Using statistics available on the Supreme Court’s website, Roger calculated that, in 2008 (the most recent year for which statistics are available), 416 civil petitions for appeal were filed. Of those, only 108 appeals, or 26%, were granted. I’d quibble with Roger’s exact figures–for example, I don’t think they account for petitions that were dismissed on procedural grounds–but his basic point is sound: the party who won below has a huge systemic advantage on appeal. If an appeal is not granted, for any reason, it’s game over–and the appellee wins by definition.

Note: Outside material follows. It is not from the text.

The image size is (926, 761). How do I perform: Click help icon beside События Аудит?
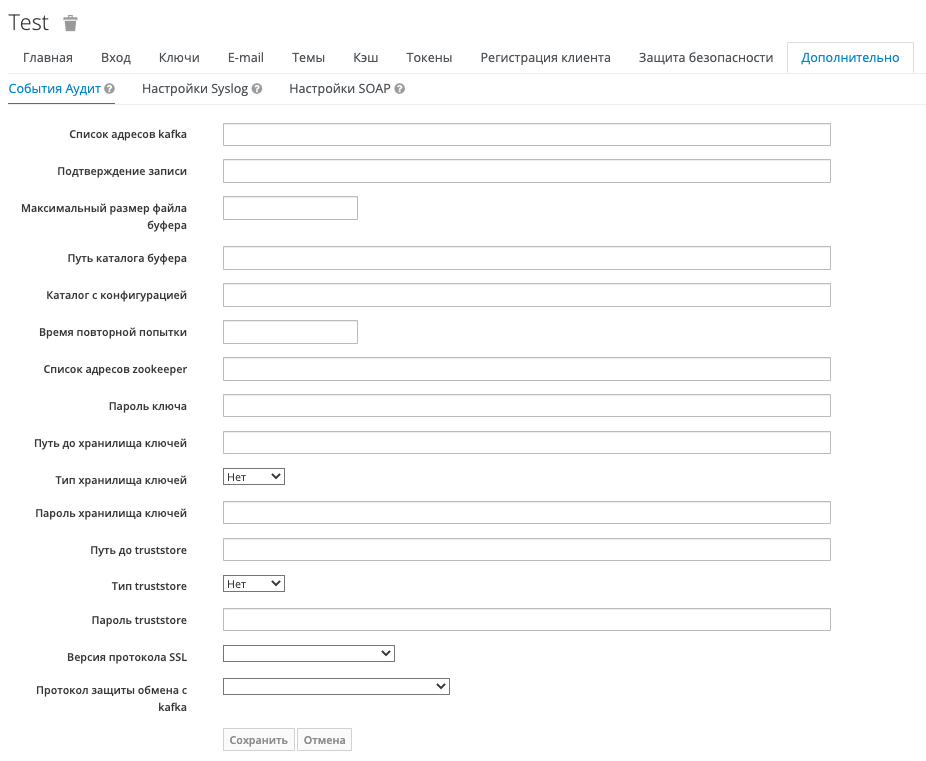pos(110,89)
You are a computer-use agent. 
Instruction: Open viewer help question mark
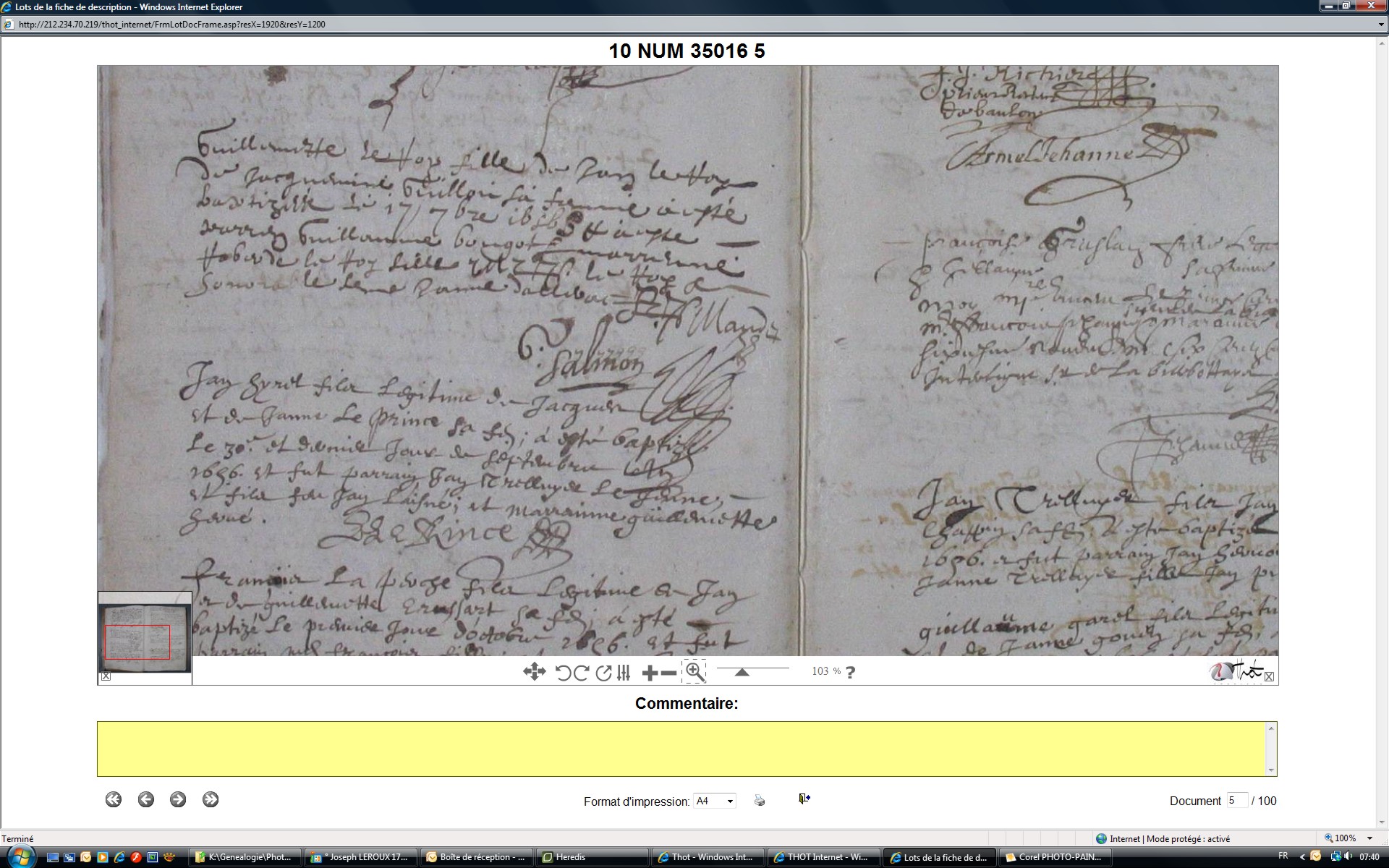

In fact, Roger understates his point by not including petitions dismissed on procedural grounds. Using the same caseload statistics, I’d put the figure for civil petitions for appeal granted at about 19% (assuming that the Court’s figures account for petitions that were withdrawn, granted on a petition for rehearing, etc.) This means that appellees won 4 of 5 appeals right out of the gate.

And things weren’t all that much better once an appeal was granted. That’s to be expected, because the Supreme Court of Virginia is not solely a court of error correction. Of the 124 cases decided by opinion in 2008, 54–or 43.5%–affirmed the decision below. Another 81 cases were decided by orders. We don’t know how those came out, but it’s reasonable to assume that they basically tracked the split for cases decided by opinion.

By Roger’s figures, this means that the party who won in the trial court won on appeal 7 out of 8 times in 2008. My figures are even more favorable to appellees. By my count, they won about 92% of the civil appeals in 2008.

The point of this exercise is that it pays to be a winner in the trial court. If 4 out of 5 petitions for appeal never make it to the merits stage, then a good result below gives you a little margin for error.